CONTRIBUTI ALLE PMI PER VALORIZZARE DISEGNI E MODELLI REGISTRATI

La filiera del design industriale rappresenta uno degli asset strategici del Made in Italy. Tuttavia, il passaggio dalla registrazione di un disegno o modello alla sua reale valorizzazione economica sul mercato è spesso complesso e costoso, soprattutto per le micro, piccole e medie imprese.

Per sostenere questo processo, il Ministero delle Imprese e del Made in Italy ha attivato il bando Disegni+ 2025, una misura di finanza agevolata destinata a supportare le PMI nella fase di industrializzazione, produzione, commercializzazione e tutela legale di disegni e modelli registrati.

La dotazione finanziaria complessiva è pari a 10 milioni di euro.

Possono presentare domanda le imprese che, alla data di presentazione dell’istanza:

  • sono micro, piccole o medie imprese (PMI) ai sensi della normativa UE;
  • hanno sede legale e operativa in Italia e risultano iscritte e attive nel Registro delle Imprese;
  • sono in regola con DURC, normativa sul lavoro, sicurezza e ambiente;
  • non si trovano in stato di liquidazione o sottoposte a procedure concorsuali;
  • non sono destinatarie di sanzioni interdittive ex D.Lgs. 231/2001 né di provvedimenti antimafia;
  • sono titolari del disegno o modello oggetto del progetto;
  • hanno registrato il disegno/modello dal 1° gennaio 2023 presso UIBM, EUIPO o OMPI, con tutela estesa all’Italia.

Il progetto deve riguardare la valorizzazione economica di un disegno o modello registrato, intesa come insieme di attività finalizzate a:

  • avvio o consolidamento della produzione;
  • industrializzazione del prodotto;
  • posizionamento commerciale;
  • tutela giuridica e valorizzazione sul mercato.

Il bando non finanzia la fase creativa, ma esclusivamente le attività successive alla registrazione, necessarie per rendere il prodotto competitivo. Il progetto deve essere concluso entro 9 mesi dalla concessione del contributo, con possibilità di proroga fino a 3 mesi in presenza di motivate esigenze.

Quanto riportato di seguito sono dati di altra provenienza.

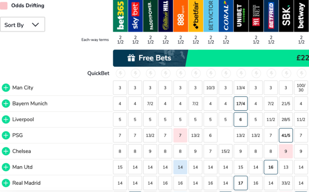Select PSG odds 41/5 at SBK
Viewport: 309px width, 192px height.
(286, 135)
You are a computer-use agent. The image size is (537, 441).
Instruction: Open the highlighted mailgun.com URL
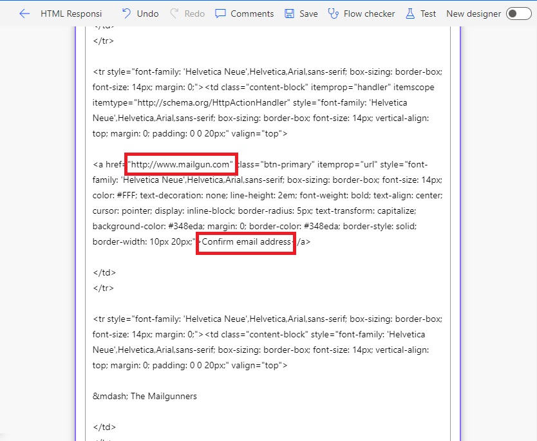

Sono ammissibili esclusivamente servizi specialistici esterni, sostenuti dopo la presentazione della domanda e direttamente collegati al disegno/modello. Le principali categorie di spesa e i relativi massimali sono:

  • Prototipazione e modelli fisici: fino a 13.000 euro
  • Realizzazione di stampi per la produzione: fino a 35.000 euro
  • Consulenze tecniche produttive e materiali innovativi: fino a 8.000 euro
  • Certificazioni di prodotto o di sostenibilità ambientale (esclusa marcatura CE): fino a 5.000 euro
  • Business plan, marketing e analisi di mercato: fino a 3.000 euro
  • Materiali di comunicazione (grafica, testi, layout): fino a 3.000 euro
  • Tutela legale e accordi di licenza: fino a 3.000 euro

L’agevolazione è concessa in regime de minimis e consiste in un contributo a fondo perduto pari a:

  • 80% delle spese ammissibili, fino a un massimo di 60.000 euro per impresa;
  • 85% delle spese ammissibili per le imprese in possesso della certificazione di parità di genere.

È prevista la possibilità di richiedere un’anticipazione fino al 50% del contributo, previa presentazione di fideiussione bancaria o assicurativa.

La domanda deve essere presentata esclusivamente online tramite il portale ufficiale (clicca QUI).

Lo sportello è aperto dal 18 dicembre 2025 – dalle ore 12:00 alle ore 18:00 e resterà aperto nei giorni lavorativi successivi fino a esaurimento delle risorse, con procedura a sportello e valutazione delle domande in ordine cronologico di presentazione.

Le domande sono esaminate in base all’ordine di arrivo.

  • In caso di esaurimento fondi, le istanze non finanziate vengono sospese e valutate solo in caso di rifinanziamento.
  • Il contributo può essere erogato:
    • in anticipazione (fino al 50%);
    • a saldo, al termine del progetto e previa rendicontazione delle spese.